Tulsa Real Estate Fund raises $7mill in 48 hours

On June 1st, 2018, the Tulsa Real Estate Fund launched their offering for the community to invest in. Although the name says Tulsa Real Estate, it is only paying homage to the location of the First Black Wall Street.

Tulsa Real Estate Fund is an SEC qualified Tier 2 crowdfund and economic vehicle inspired by the historic Black Wall Street of Tulsa, Oklahoma, created for the revitalization of urban communities and as a means for investors to own shares and equity in a portfolio of real estate assets that will combat gentrification.

The prospectus can be viewed here.

There have been discussions posted about red flags because you cannot withdraw funds for the first year, the fee for investing, about them not being based in Tulsa, and potential risk. All of which can be resolved by doing your own due diligence as with any investment.

The 8% return is NOT guaranteed. There are no guarantees in the investing world. You should not put money into an investment that will impact you if you do not get it back.

The fee is based on the yearly Capital Account Balance. It is what pays the utility bills for the Manager (there are no other “Manager expenses” paid to the Manager). Every equity crowdfunding platform charges fees, and I believe Kickstarter and GoFundMe do as well. This is nothing new.

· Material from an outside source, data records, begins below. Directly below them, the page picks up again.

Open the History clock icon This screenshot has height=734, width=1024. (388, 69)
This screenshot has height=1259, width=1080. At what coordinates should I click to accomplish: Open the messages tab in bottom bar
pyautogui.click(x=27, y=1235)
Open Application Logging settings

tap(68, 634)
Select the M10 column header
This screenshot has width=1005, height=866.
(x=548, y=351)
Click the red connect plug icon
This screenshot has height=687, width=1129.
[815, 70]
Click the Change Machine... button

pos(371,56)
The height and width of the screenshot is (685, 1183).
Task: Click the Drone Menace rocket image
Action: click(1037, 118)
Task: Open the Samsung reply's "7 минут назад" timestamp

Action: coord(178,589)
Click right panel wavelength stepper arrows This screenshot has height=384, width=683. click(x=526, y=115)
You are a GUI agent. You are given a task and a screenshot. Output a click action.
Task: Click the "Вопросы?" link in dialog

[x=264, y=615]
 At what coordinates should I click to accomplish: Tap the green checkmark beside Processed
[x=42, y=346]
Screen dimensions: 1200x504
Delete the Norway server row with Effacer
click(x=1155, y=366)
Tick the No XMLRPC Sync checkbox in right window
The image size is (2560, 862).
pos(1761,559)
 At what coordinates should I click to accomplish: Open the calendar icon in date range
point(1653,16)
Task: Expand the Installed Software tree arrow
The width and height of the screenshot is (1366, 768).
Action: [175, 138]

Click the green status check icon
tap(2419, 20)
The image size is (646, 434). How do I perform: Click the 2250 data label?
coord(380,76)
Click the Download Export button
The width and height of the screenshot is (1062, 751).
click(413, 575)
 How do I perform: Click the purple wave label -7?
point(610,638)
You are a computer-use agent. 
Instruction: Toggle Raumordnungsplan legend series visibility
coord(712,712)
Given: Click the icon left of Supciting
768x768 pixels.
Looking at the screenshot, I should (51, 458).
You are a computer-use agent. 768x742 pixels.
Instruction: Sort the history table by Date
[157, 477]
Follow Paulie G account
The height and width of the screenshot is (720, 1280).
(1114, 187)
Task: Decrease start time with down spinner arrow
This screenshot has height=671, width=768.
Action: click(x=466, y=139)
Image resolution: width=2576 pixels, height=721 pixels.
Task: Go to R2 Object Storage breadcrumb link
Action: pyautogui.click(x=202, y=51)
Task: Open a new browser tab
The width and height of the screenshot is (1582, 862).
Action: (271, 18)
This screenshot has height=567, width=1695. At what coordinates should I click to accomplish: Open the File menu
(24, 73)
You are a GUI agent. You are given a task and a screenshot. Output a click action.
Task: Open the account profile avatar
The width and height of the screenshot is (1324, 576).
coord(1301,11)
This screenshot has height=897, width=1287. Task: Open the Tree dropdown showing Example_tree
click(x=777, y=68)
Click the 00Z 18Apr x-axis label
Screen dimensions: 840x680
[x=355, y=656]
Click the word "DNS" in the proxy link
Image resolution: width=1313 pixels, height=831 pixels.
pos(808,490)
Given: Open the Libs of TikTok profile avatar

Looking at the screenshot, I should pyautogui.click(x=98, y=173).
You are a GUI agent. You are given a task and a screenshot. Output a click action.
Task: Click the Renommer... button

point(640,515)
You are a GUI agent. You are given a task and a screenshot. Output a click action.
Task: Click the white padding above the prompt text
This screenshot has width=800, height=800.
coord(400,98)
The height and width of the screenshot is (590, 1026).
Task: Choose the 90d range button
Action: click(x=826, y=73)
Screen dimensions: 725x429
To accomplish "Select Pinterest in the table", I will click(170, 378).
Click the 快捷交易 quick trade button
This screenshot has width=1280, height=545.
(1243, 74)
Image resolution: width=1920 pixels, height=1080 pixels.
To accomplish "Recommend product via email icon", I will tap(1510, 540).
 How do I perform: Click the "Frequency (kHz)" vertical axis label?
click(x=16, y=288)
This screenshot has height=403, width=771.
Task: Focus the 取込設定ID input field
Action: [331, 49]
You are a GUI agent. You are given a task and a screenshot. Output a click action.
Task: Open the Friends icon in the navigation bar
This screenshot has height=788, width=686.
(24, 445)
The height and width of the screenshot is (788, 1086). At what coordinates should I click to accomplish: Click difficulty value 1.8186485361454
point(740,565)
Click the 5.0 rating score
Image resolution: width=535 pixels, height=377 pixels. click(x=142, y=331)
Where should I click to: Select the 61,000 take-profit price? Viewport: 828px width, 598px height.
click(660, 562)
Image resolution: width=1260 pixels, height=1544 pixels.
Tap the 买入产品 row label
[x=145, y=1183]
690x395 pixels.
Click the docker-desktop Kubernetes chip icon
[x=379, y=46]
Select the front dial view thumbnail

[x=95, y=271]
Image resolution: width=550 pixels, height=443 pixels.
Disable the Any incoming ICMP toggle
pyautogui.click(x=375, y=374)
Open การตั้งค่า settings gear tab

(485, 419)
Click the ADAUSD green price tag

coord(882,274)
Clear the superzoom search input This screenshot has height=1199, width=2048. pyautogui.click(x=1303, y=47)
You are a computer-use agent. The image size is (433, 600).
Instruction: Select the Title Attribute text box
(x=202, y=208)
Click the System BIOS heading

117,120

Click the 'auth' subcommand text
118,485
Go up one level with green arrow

When you participate in equity investing, you are in it for the long haul. There are not many investments that allow you to withdraw your money early. For equity crowdfunding, you cannot expect to earn money back on your investment prior to year 3 at the minimum.

We do not provide investment advice and suggest you always do your own homework from an unbiased point of view. Diversification is always the best way to go.